In order to address the unreasonable distributed corners in single threshold Harris detection and expensive computation cost incurred from image region matching performed by normalized cross correlation (NCC) algorithm, multi-threshold corner detection and region matching algorithm based on texture classification are proposed. Firstly, the input image is split into sub-blocks which are classified into four different categories based on the specific texture: flat, weak, middle texture and strong regions. Subsequently, an algorithm is suggested to decide threshold values for different texture type, and interval calculation for the sub-blocks is performed to improve operation efficiency in the algorithm implementation. Finally, based on different texture characteristics, Census, interval-sampled NCC, and complete NCC are employed to perform image matching. As demonstrated by the experimental results, corner detection based on texture classification is capable to obtain a reasonable corner number as well as a more uniform spatial distribution, when compared to the traditional Harris algorithm.

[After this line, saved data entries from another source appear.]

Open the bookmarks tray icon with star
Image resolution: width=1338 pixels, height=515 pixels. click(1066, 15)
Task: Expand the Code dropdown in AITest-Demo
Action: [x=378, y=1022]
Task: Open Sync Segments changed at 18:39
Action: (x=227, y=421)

If combined with the interval classification, speedup for texture classification is approximately 30%. In addition, the matching algorithm based on texture classification is capable to improve the speed of 26.9%~29.9% while maintaining the comparable accuracy of NCC. In general, for better splicing quality, the overall stitching speed is increased by 14.1%~18.4%. Alternatively, for faster speed consideration, the weak texture region which accounts for a large proportion of an image and provides less effective information can be ignored, for which 23.9%~28.4% speedup can be achieved at the cost of a 1.9%~3.9% reduction in corner points. Therefore, the proposed algorithm is made potentially suited to uniformly distributed corner point calculation and high computation efficiency requirement scenarios.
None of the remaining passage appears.